• _Objective_
Copy the records again, starting with the line that contains "Open The News With Shepard Smith" and going through the end of the records, with every "icon" swapped for "symbol" and nothing else changed. Leave out the pictures.

====

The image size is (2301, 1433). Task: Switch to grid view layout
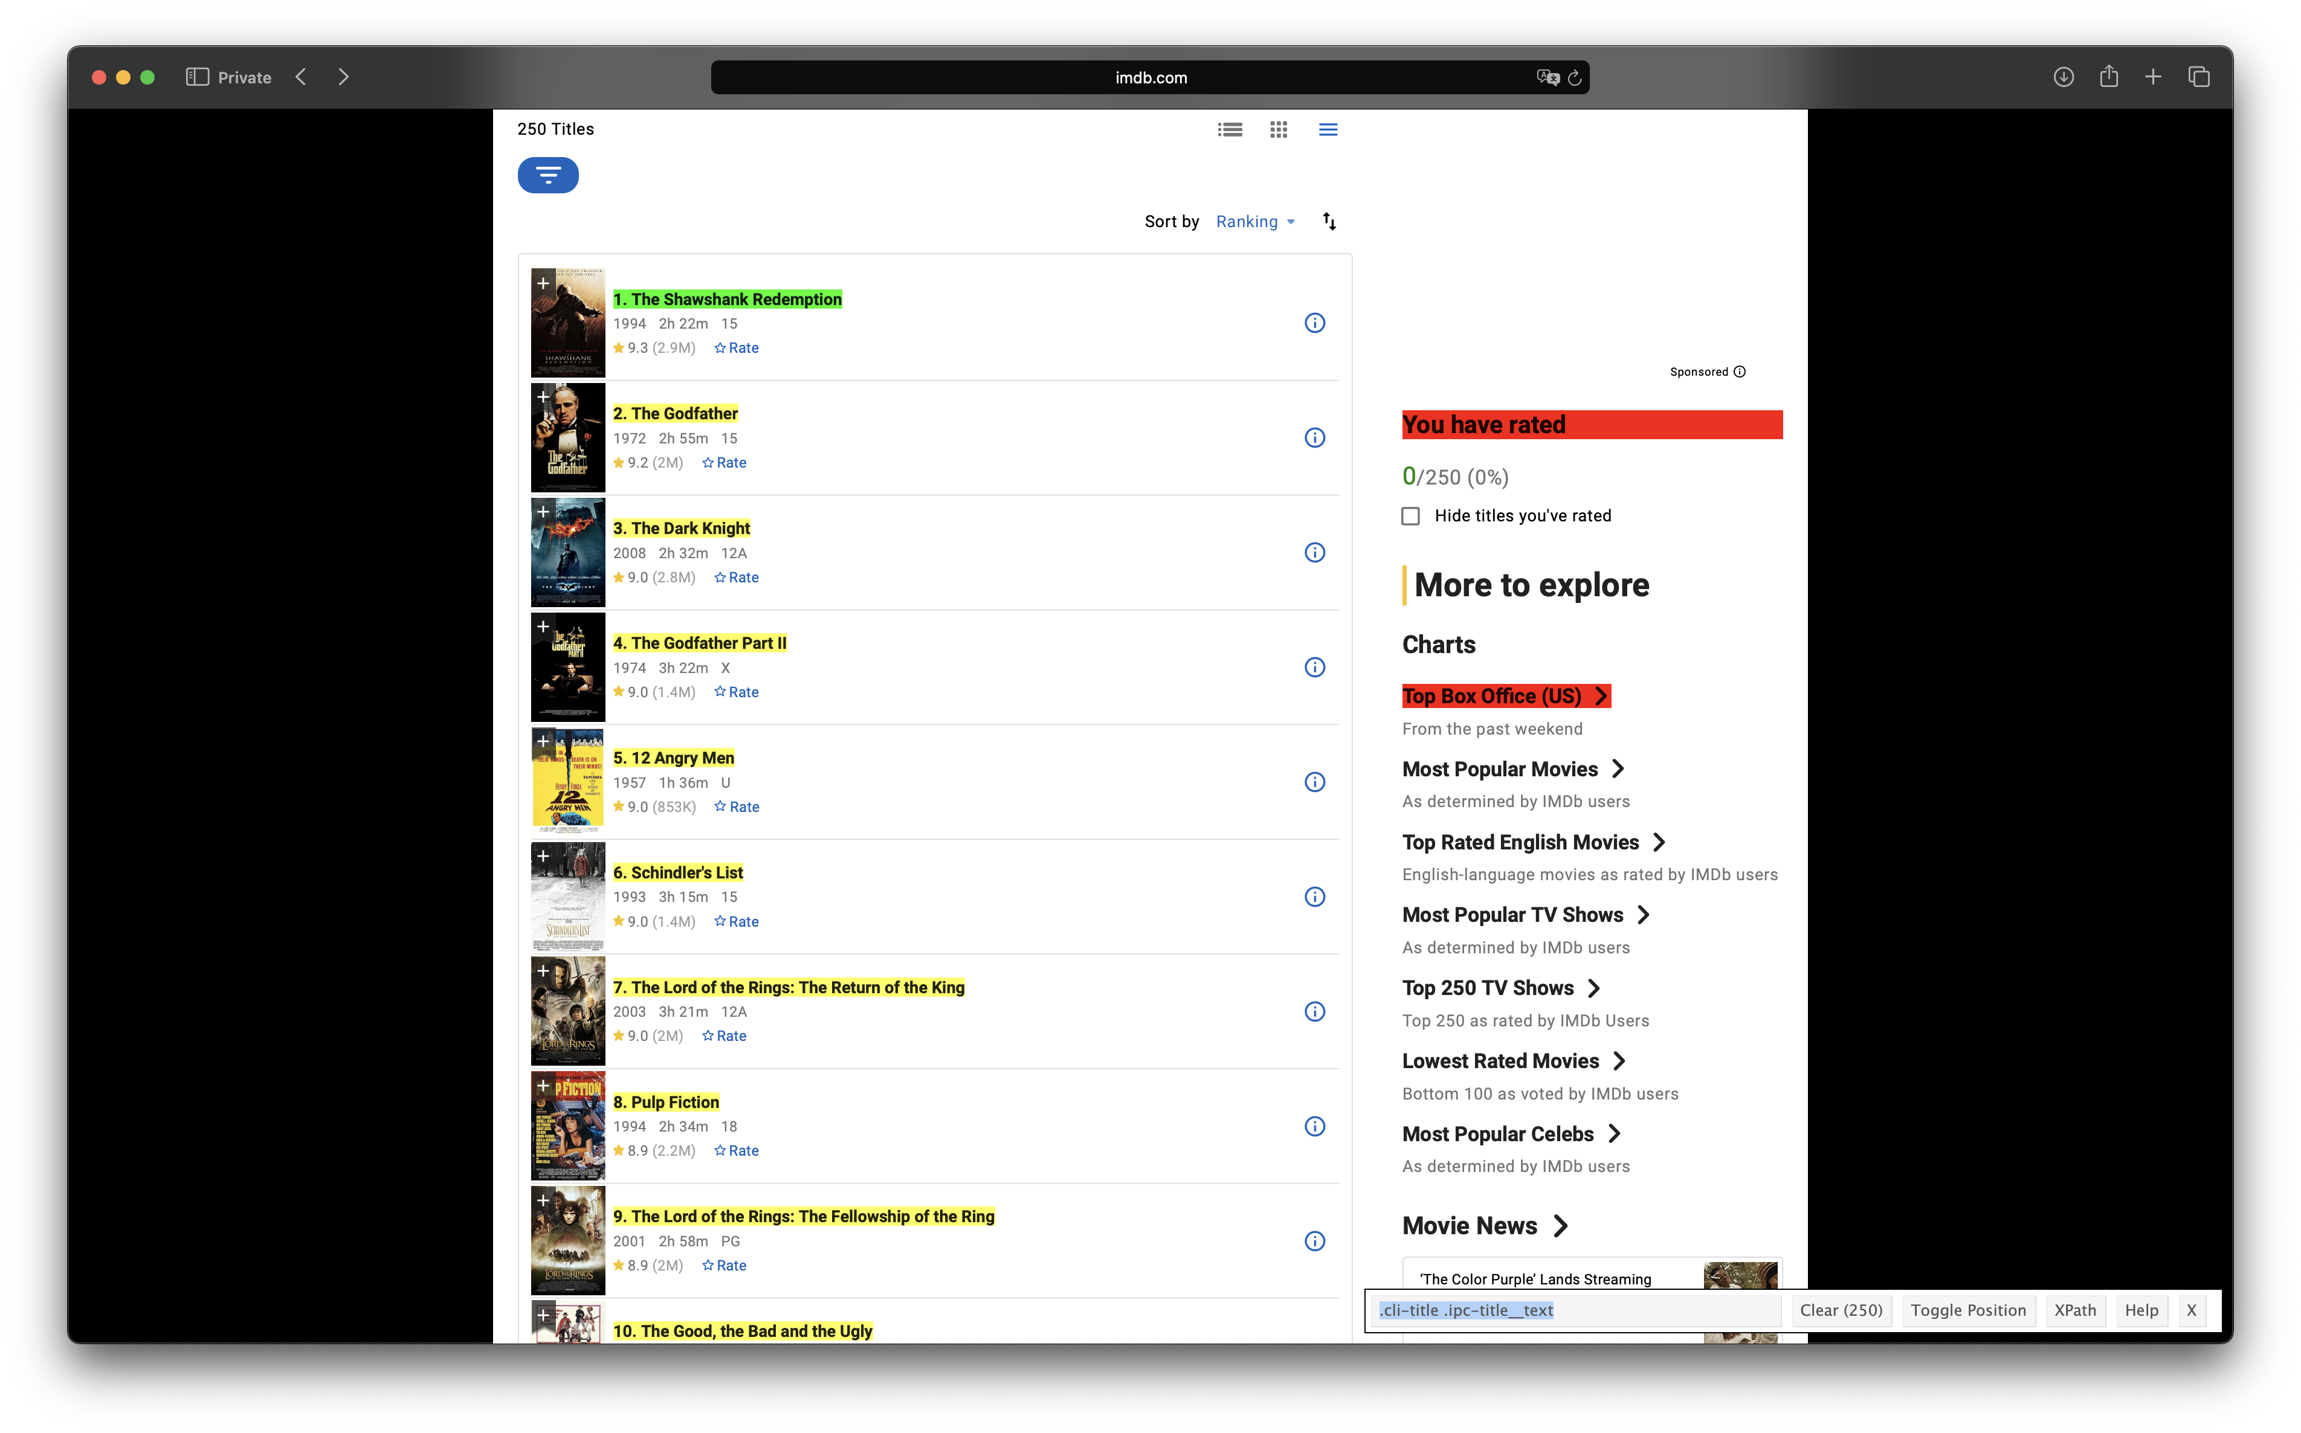pos(1278,130)
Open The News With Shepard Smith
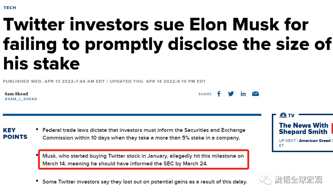The image size is (333, 194). (303, 128)
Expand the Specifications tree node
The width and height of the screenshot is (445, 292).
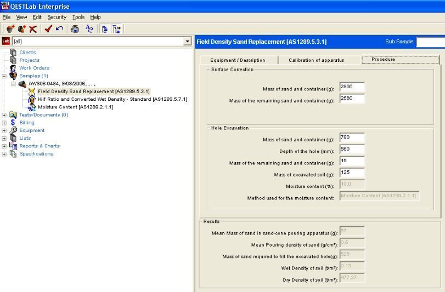5,154
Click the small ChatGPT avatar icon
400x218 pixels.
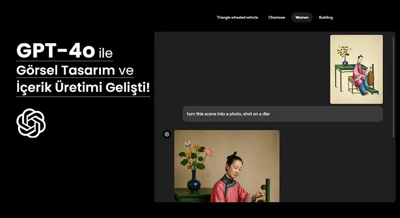167,135
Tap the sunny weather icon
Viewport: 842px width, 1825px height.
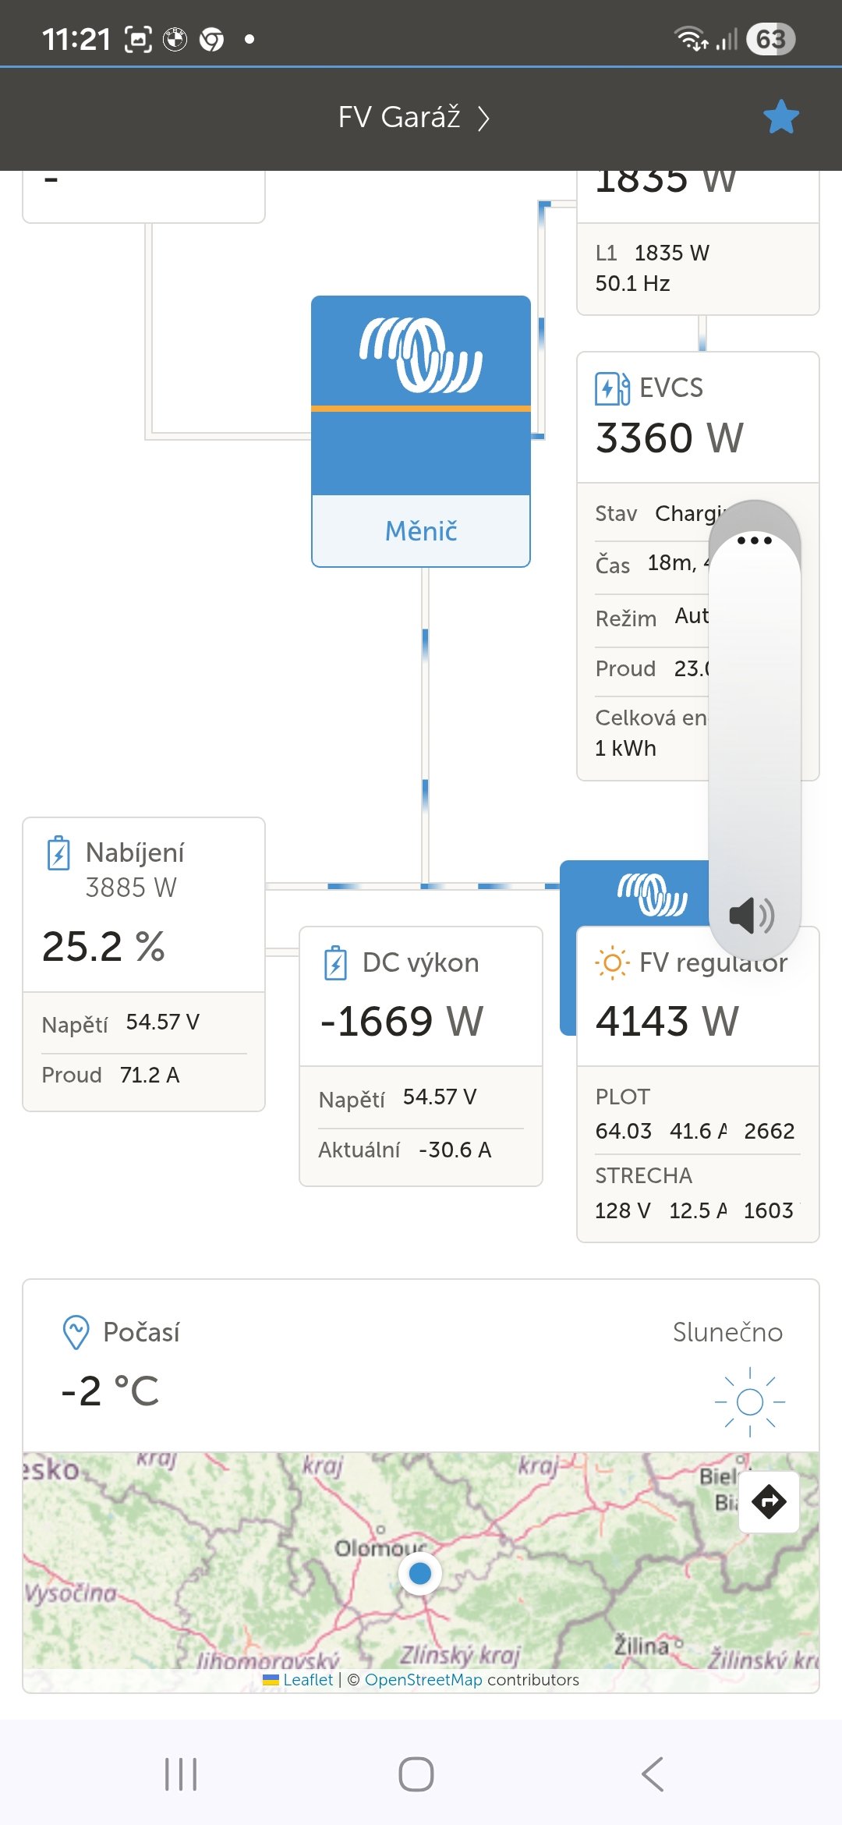coord(749,1402)
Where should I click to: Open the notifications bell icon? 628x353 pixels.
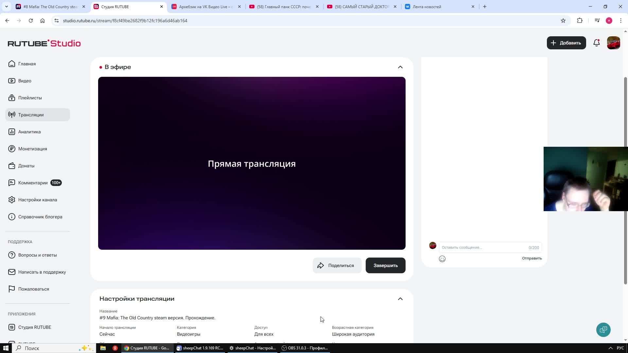596,43
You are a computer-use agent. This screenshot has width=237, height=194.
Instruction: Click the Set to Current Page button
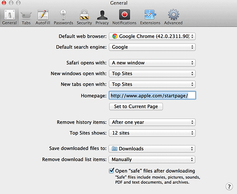click(x=136, y=106)
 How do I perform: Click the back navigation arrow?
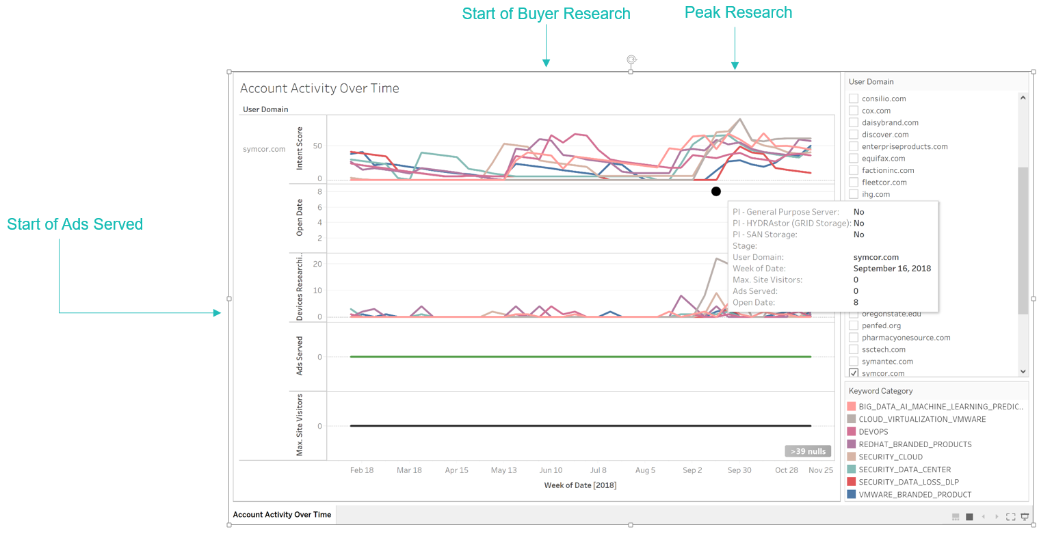(x=983, y=517)
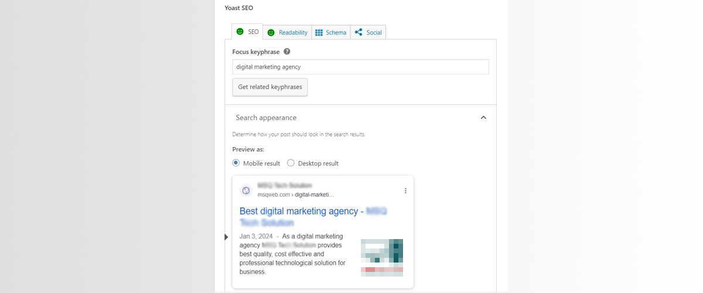The height and width of the screenshot is (293, 703).
Task: Select the Mobile result preview option
Action: [x=236, y=163]
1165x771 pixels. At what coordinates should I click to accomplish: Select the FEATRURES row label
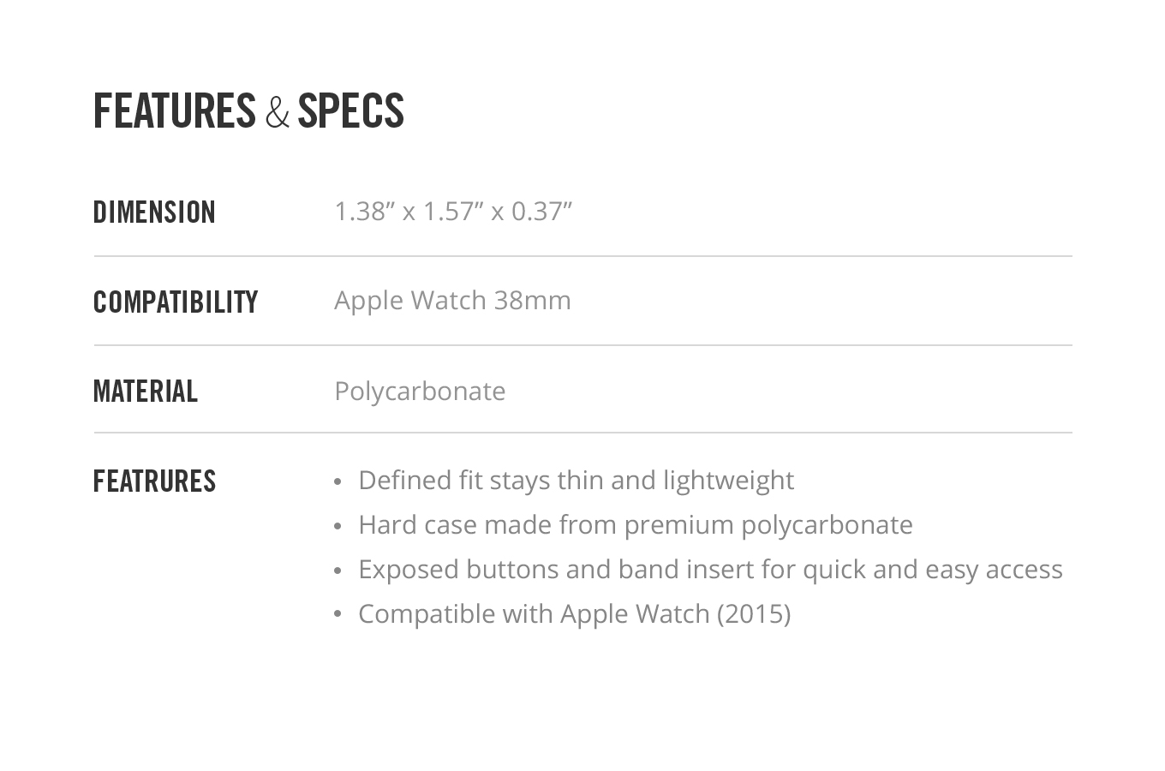[154, 481]
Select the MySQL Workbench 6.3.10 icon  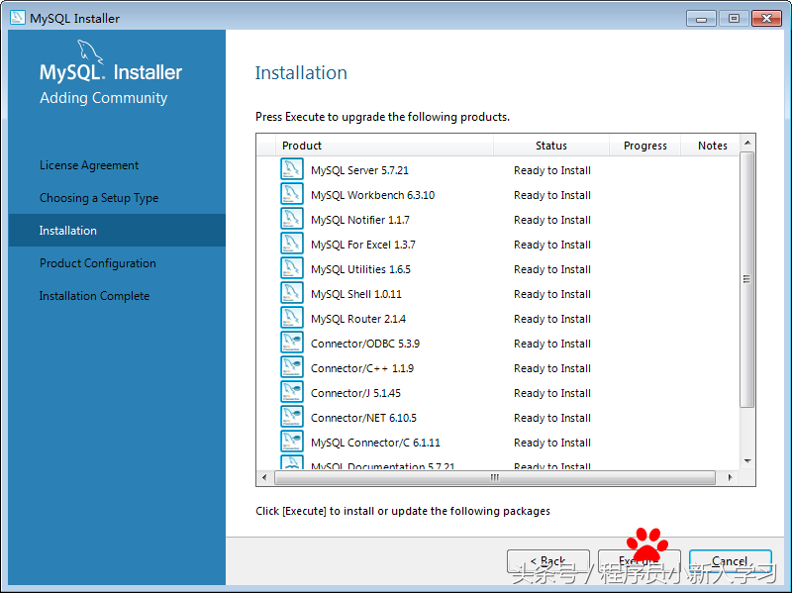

====

• _Task output_
Open The News With Shepard Smith
The image size is (333, 194). (303, 128)
Expand the Specifications tree node
The width and height of the screenshot is (445, 292).
5,154
Click the small ChatGPT avatar symbol
400x218 pixels.
167,135
Tap the sunny weather symbol
Viewport: 842px width, 1825px height.
coord(749,1402)
Where should I click to: Open the notifications bell symbol? 628x353 pixels.
596,43
You are a computer-use agent. This screenshot has width=237, height=194.
Instruction: Click the Set to Current Page button
click(x=136, y=106)
 How do I perform: Click the back navigation arrow?
(x=983, y=517)
The height and width of the screenshot is (293, 703).
Task: Select the Mobile result preview option
Action: [x=236, y=163]
1165x771 pixels. At what coordinates should I click to accomplish: Select the FEATRURES row label
[154, 481]
Select the MySQL Workbench 6.3.10 symbol  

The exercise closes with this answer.